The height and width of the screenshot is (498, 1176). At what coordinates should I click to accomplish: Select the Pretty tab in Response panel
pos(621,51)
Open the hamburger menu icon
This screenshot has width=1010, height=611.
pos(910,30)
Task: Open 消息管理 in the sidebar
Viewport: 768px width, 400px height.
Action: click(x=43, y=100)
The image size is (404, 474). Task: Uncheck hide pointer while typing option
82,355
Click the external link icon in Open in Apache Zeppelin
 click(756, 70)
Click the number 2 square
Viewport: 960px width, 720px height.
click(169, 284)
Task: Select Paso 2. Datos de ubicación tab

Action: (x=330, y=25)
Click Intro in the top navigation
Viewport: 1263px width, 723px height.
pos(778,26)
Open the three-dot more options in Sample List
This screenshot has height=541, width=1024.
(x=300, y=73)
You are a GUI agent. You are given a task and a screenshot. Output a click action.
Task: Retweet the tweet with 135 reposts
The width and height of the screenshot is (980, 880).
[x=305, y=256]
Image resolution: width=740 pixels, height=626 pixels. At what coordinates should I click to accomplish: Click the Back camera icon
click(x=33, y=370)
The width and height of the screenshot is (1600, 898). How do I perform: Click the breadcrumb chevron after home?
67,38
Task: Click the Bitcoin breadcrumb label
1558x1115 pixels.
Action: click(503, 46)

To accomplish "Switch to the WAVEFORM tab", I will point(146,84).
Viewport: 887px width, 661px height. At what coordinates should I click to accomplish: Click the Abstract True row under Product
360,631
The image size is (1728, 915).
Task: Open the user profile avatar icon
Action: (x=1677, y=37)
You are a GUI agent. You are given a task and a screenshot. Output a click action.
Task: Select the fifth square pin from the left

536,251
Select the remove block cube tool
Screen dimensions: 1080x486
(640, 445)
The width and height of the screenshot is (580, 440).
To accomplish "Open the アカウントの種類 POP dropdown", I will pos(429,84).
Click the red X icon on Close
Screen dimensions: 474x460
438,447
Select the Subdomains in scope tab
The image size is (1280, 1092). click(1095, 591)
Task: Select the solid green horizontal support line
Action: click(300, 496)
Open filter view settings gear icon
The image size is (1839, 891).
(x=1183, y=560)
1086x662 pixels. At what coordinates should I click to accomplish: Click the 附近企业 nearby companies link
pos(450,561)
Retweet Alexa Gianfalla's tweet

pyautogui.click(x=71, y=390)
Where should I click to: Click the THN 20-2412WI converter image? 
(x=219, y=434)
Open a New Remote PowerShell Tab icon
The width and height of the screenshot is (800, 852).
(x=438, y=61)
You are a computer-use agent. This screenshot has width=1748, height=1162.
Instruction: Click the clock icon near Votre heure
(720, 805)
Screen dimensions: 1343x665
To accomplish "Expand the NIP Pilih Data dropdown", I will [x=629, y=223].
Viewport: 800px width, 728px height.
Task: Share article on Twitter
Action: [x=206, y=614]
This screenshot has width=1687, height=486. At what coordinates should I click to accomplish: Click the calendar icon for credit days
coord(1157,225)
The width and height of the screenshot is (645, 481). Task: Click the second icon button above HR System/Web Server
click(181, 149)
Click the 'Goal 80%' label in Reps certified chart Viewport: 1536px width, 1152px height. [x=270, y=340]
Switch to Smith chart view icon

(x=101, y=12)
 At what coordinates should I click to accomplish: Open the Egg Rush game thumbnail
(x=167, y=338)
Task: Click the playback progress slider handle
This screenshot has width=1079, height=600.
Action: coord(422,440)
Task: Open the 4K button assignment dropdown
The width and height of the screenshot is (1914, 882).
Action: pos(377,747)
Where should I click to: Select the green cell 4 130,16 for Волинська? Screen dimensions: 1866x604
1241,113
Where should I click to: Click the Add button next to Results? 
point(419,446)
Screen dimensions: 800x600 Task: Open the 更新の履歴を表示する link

#####

Write out only what runs from the line holding "Where should I click to: Select" through the last line of the records, exactly as shown.

* [Worked solution]:
Where should I click to: Select the green cell 4 130,16 for Волинська? Screen dimensions: 1866x604
1241,113
Where should I click to: Click the Add button next to Results? 
point(419,446)
Screen dimensions: 800x600 Task: Open the 更新の履歴を表示する link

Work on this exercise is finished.